▸ **What to work on**
Copy every line of the records below where the word "logo" occurs.

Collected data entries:
────────────────────────────────────────
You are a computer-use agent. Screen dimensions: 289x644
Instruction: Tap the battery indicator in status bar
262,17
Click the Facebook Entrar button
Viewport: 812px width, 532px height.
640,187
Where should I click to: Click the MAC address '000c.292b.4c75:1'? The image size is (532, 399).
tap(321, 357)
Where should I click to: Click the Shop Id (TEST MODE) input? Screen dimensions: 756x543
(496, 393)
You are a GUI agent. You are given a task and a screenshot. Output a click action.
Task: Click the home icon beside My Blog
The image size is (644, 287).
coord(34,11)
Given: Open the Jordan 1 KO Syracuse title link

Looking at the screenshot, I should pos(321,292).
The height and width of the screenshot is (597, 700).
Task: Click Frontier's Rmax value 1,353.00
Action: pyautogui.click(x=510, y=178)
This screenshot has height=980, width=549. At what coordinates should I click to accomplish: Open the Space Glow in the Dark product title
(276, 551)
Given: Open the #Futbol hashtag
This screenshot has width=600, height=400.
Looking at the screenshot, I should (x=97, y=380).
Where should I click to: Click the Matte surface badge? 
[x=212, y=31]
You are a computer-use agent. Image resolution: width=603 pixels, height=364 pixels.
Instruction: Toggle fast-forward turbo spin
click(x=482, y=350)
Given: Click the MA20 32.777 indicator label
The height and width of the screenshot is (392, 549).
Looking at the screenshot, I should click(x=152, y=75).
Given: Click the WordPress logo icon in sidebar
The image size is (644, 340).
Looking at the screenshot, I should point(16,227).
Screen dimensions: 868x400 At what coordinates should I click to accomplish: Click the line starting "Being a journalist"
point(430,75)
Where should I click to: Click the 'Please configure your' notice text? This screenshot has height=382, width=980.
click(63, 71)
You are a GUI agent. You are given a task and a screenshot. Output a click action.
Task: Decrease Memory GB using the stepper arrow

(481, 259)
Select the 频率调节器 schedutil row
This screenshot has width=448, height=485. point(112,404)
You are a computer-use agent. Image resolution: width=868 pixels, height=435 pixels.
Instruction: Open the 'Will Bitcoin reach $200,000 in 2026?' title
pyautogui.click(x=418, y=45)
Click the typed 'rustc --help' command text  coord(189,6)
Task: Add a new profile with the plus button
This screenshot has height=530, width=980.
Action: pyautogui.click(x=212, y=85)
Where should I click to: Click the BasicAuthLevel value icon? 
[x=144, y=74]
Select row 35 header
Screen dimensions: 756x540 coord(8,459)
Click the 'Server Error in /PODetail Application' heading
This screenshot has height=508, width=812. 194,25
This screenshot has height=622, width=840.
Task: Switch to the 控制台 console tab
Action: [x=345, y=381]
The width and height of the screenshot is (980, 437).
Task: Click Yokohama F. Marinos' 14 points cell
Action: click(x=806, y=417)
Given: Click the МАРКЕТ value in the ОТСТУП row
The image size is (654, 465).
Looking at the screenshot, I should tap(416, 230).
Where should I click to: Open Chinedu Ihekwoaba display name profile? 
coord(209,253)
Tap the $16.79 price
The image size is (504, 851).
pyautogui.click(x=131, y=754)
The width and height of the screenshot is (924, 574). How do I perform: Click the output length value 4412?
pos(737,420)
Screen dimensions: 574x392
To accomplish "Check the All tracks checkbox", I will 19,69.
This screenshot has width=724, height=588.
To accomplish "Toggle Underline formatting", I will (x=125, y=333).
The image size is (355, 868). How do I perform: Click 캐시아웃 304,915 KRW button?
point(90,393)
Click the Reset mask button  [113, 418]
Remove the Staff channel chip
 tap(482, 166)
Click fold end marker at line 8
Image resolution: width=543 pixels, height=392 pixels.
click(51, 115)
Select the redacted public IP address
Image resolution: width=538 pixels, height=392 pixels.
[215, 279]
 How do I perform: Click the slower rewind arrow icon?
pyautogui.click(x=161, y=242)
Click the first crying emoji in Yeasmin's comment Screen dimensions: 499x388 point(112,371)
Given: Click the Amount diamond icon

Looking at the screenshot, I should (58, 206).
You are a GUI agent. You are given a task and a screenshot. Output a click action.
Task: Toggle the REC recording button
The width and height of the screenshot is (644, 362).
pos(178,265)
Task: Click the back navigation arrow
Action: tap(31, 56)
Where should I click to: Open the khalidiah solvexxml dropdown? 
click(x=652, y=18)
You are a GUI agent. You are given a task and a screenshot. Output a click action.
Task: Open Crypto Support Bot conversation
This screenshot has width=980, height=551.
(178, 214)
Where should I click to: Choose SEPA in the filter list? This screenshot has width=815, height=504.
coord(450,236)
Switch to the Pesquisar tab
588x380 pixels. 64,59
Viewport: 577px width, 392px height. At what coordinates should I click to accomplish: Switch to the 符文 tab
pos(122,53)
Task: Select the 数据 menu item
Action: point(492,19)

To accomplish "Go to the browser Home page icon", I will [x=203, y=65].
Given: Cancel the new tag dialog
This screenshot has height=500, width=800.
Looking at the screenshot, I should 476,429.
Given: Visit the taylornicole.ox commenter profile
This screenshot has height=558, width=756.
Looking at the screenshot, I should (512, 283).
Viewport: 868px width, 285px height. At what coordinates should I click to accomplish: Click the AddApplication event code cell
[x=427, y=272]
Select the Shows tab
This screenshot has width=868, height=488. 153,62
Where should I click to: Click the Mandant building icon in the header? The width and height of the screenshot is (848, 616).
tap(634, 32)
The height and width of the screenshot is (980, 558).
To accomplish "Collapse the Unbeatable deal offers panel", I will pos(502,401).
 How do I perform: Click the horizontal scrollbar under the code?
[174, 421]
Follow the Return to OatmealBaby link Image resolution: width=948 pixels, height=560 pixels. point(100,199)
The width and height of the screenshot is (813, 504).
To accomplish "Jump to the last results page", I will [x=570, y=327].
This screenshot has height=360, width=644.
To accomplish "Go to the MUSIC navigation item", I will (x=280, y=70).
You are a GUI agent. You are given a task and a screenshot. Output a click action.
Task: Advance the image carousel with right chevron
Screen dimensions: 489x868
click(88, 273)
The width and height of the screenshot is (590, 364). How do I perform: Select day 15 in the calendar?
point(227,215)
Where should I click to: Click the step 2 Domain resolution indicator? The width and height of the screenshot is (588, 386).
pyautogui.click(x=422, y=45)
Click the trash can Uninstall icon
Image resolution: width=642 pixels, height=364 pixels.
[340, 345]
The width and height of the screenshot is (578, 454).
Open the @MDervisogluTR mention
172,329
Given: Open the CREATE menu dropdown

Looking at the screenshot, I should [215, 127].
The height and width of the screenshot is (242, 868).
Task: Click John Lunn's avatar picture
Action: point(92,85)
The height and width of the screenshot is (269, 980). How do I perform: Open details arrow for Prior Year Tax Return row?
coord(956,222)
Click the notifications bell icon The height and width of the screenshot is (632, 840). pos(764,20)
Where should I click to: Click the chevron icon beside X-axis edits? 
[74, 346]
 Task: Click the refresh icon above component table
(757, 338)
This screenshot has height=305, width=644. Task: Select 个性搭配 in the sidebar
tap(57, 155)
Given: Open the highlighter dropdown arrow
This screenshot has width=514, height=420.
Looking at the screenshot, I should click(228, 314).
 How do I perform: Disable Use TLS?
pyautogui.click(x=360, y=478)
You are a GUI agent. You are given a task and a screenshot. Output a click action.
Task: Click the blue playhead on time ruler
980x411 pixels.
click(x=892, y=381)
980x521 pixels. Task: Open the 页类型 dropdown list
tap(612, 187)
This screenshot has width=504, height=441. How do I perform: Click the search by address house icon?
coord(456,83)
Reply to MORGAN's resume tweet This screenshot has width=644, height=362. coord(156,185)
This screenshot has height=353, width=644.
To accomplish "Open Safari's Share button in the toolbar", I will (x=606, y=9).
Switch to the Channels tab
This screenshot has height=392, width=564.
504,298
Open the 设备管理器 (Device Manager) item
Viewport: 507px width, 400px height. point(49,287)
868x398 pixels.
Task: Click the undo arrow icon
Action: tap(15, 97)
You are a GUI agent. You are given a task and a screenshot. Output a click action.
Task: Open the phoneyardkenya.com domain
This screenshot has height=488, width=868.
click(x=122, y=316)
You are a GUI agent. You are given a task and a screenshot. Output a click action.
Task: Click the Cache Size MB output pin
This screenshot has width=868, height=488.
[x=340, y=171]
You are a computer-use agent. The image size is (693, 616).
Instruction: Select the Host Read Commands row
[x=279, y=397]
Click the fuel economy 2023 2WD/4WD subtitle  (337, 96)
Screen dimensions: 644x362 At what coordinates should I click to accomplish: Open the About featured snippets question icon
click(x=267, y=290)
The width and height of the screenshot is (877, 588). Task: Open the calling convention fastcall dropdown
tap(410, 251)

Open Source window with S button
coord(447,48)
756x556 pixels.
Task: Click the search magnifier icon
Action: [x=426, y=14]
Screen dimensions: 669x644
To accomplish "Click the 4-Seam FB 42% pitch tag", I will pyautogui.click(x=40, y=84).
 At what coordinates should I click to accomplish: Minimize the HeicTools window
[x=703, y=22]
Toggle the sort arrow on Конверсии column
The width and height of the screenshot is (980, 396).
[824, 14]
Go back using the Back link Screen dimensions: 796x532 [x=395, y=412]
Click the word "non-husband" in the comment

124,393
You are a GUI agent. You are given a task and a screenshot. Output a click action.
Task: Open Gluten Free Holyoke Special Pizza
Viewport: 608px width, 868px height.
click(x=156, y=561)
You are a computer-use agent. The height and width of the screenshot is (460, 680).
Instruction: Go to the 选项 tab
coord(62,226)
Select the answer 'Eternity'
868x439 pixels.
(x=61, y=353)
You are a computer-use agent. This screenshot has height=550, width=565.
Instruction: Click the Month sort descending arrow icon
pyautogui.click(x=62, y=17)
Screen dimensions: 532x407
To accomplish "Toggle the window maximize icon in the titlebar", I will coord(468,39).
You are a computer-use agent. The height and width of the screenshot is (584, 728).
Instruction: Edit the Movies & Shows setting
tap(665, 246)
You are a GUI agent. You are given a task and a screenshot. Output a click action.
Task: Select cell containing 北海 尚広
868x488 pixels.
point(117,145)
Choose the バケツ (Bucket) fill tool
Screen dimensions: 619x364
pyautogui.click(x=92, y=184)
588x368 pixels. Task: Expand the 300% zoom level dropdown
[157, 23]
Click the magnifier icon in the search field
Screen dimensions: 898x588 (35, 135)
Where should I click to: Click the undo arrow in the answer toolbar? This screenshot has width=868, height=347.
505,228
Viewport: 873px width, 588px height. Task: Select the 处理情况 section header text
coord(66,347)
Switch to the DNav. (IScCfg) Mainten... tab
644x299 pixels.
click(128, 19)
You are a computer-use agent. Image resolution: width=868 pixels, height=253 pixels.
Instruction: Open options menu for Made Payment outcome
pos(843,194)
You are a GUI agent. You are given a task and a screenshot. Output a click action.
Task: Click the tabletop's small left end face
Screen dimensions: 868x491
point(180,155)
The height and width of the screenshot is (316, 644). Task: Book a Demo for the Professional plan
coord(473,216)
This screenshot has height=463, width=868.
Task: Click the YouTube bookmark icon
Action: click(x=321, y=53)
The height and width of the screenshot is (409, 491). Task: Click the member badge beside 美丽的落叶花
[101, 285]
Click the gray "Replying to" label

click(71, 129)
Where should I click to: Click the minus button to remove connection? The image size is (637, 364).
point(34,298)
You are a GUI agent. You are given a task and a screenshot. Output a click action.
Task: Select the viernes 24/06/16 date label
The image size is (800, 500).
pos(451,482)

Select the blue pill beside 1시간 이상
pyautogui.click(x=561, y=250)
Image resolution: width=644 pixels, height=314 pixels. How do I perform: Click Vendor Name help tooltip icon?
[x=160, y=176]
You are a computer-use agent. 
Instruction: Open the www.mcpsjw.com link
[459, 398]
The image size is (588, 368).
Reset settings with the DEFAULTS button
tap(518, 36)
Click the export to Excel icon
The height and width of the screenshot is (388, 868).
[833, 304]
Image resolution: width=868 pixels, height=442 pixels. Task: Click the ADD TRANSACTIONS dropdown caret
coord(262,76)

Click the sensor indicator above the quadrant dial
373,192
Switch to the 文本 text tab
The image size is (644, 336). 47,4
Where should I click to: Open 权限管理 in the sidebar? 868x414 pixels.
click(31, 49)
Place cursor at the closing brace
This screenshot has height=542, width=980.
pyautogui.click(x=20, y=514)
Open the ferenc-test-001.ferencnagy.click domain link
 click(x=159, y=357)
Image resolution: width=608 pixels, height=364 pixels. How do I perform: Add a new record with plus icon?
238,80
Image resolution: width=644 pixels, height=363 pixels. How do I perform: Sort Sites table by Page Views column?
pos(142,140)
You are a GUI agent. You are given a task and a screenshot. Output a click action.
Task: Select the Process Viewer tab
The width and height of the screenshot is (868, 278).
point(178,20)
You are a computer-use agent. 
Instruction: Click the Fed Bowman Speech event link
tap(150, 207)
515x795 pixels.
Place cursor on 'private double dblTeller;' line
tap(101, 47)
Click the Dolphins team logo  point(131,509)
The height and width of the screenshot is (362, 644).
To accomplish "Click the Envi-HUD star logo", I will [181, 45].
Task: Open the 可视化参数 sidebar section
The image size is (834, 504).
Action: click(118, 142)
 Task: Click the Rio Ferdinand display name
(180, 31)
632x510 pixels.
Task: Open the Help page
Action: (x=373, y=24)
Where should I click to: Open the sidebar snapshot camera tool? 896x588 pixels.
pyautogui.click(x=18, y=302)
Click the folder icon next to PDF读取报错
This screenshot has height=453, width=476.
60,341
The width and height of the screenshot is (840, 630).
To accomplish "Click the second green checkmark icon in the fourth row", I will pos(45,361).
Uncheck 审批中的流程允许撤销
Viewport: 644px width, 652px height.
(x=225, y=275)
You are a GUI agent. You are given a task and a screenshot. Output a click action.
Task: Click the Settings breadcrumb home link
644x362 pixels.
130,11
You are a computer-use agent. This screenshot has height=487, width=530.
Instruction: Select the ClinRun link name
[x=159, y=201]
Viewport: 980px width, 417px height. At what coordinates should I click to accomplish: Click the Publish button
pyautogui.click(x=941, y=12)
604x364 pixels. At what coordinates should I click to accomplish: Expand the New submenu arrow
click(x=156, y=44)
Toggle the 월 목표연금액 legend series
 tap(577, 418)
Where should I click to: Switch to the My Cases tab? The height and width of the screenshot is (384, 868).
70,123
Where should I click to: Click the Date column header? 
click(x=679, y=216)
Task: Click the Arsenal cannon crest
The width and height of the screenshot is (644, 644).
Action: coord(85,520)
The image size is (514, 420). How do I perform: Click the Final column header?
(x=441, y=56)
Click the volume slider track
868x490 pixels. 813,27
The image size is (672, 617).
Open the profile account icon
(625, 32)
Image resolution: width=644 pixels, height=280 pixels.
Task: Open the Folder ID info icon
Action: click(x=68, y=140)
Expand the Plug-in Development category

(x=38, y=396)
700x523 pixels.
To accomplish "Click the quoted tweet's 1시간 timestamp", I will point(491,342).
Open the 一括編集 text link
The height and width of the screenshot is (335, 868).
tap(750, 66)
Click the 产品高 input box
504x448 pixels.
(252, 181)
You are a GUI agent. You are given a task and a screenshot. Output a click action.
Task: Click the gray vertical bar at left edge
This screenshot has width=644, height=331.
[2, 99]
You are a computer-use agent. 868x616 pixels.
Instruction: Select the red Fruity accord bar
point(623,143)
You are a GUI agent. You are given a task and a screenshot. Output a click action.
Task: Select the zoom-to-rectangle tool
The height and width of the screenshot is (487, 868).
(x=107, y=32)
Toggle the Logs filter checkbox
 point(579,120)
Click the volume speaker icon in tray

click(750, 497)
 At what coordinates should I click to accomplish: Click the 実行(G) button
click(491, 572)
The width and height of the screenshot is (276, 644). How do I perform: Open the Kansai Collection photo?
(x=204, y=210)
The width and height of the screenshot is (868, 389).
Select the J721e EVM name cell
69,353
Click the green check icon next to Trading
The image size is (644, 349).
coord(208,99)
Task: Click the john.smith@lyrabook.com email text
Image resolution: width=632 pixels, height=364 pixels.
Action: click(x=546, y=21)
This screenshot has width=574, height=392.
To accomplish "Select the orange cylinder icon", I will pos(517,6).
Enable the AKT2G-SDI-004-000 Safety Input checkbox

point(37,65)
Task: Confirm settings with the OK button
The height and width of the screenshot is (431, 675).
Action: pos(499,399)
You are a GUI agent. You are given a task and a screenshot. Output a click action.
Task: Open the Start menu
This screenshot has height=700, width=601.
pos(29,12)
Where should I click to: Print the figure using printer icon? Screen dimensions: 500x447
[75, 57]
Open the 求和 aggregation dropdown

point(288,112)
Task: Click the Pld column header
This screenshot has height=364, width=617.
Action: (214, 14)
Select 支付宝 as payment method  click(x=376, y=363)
────────────────────────────────────────
▸ **Response box**
Given: Click the WordPress logo icon in sidebar
Click the Dolphins team logo  point(131,509)
To accomplish "Click the Envi-HUD star logo", I will [181, 45].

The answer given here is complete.